Le documentariste Yves Jeuland est surtout connu du grand public pour son long-métrage sur Georges Frêche, Le Président (2010). Dans Les gens du Monde, il plonge dans la rédaction de la rubrique politique du quotidien pendant la campagne électorale de 2012.

Une mutation douloureuse

Alors que Le Monde se prépare à fêter ses 70 ans, le cinéaste dévoile la vie quotidienne de journalistes confrontés à une rapide évolution de la presse où Internet et ses réseaux sociaux prennent de plus en plus d’importance. Ce sont des instants révélateurs qu’a captés le réalisateur pendant ses soixante-huit jours de tournage sur une période de cinq mois. «L’élection est un temps où les passions redoublent, où la fatigue gagne, où les rivalités et les tensions s’exacerbent.
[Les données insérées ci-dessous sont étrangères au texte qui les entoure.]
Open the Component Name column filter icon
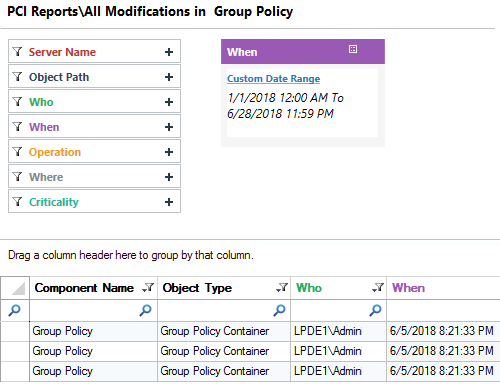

Un temps où l’on finit par oublier la caméra» dit-il.

Au cœur du sujet

L’angoisse des chiffres en baisse, les discussions passionnées mais aussi le travail de soutiers des petites fourmis de la rédaction sont montrés sans fard par un réalisateur qui témoigne des joies, peines et incertitudes d’artisans du journalisme. Armé d’une mini-caméra, Jeuland donne l’impression d’être au cœur d’une actualité brûlante. Le choc des cultures et des générations, entre ceux qui préfèrent prendre le temps de l’analyse et les plus jeunes fervents de tweets et réactions immédiates, est particulièrement savoureux.

Le journalisme à l’honneur

Jeuland a choisi de finir son reportage le lendemain de l’élection de François Hollande pour parce qu’il ne souhaitait pas faire du nouveau président le héros d’un film dont il n’est pas le sujet. Ce parti-pris d’objectivité est à porter au crédit d’un documentaire sincère mettant les journalistes à l’honneur dans leur métier comme dans la diversité de leurs opinions. Loin de n’être qu’une apologie du Monde, ce documentaire rend hommage à l’ensemble d’une profession menacée.